Z zapisem czarnych skrzynek pierwsza zapozna się - najprawdopodobniej w czwartek - Rada Bezpieczeństwa Narodowego. Najważniejsi polscy politycy wysłuchają nagrań z kokpitu. Zapoznają się również z analizą działania instrumentów pokładowych.
- To ciężkie nagranie, pełne szumów. Pewne fragmenty są niezrozumiałe. Jednak dają dokładnie do zrozumienia, co było przyczyną katastrofy. Nie ma mowy o żadnym zamachu - uważa jedna z osób, która zna treść nagrań. I dodaje: - Niestety, ale jasne jest przekroczenie wszelkich zasad bezpieczeństwa przez załogę. Dość dramatycznie brzmi odpowiedź, jaką udzielili kolegom z Jaka 40 - wyjaśnia nasz rozmówca.
Przypomnijmy, że załoga Jaka lądowała chwilę wcześniej na smoleńskim lotnisku i ostrzegła załogę kpt. Protasiuka przed dramatycznie pogarszającymi się warunkami pogodowymi. Ostatecznie widoczność była wielokrotnie niższa od minimum dozwolonego dla prymitywnego, wojskowego lotniska. Mimo to piloci zdecydowali się podjąć próbę i zeszli do wysokości 20 metrów przy minimalnym pułapie 100 metrów.

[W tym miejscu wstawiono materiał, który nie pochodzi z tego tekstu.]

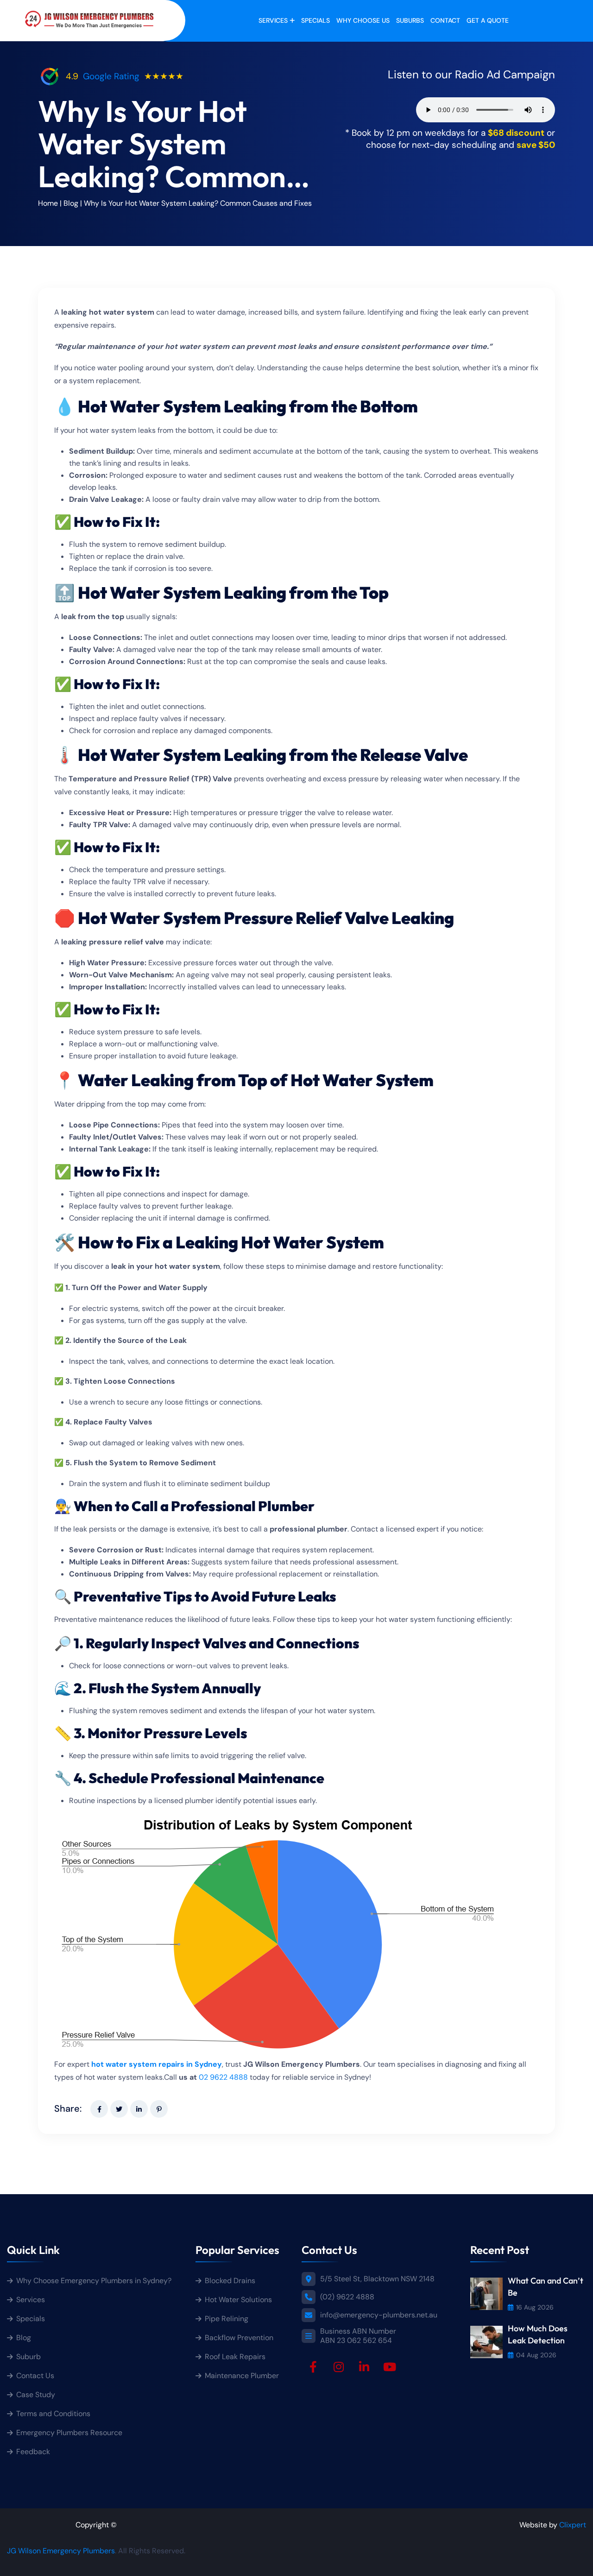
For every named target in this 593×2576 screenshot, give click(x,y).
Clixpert (572, 2525)
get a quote (488, 20)
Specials (315, 20)
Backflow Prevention (239, 2337)
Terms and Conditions (53, 2413)
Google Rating (111, 76)
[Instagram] (338, 2367)
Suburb (28, 2356)
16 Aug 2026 (535, 2307)
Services (273, 20)
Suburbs (410, 20)
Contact (445, 20)
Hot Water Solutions (238, 2299)
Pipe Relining (226, 2318)
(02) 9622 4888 (347, 2297)
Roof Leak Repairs (235, 2356)
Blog (70, 203)
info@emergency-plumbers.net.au (378, 2315)
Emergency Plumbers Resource (69, 2432)
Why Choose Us (363, 20)
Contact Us (35, 2375)
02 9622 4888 (223, 2077)
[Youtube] (389, 2367)
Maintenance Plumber (242, 2375)
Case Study (35, 2394)
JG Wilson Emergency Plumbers (61, 2551)
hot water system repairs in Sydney (156, 2064)
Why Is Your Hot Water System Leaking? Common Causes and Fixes (198, 203)
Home (48, 203)
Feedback (33, 2451)
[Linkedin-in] (364, 2367)
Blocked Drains (230, 2280)
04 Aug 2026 (536, 2355)
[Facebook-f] (313, 2367)
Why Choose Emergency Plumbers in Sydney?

Nagranie dokumentuje również pojawienie się generała Błasika, szefa wojskowego lotnictwa w kabinie. Według ekspertów sam ten fakt był złamaniem procedur. Piloci mogli to potraktować jako presję - mieli świadomość, że wszystkim zależało na punktualnie rozpoczęciu się uroczystości w Katyniu.
Oficjalnie wiadomo, że pewne fragmenty nagrań mogą zostać utajone. Mówił o tym premier Donald Tusk. - Nie można publikować czegoś, co buduje negatywny wizerunek człowieka, ale nie ma nic wspólnego z przebiegiem wydarzeń - tłumaczył minister Miller.
Jaka jest wiarygodność tych materiałów? Polscy prokuratorzy brali udział przy odcyfrowywaniu zapisu wszystkich czarnych skrzynek. Opieczętowali je po zakończeniu tego procesu. W poniedziałek towarzyszyli ministrowi Millerowi podczas przekazywania.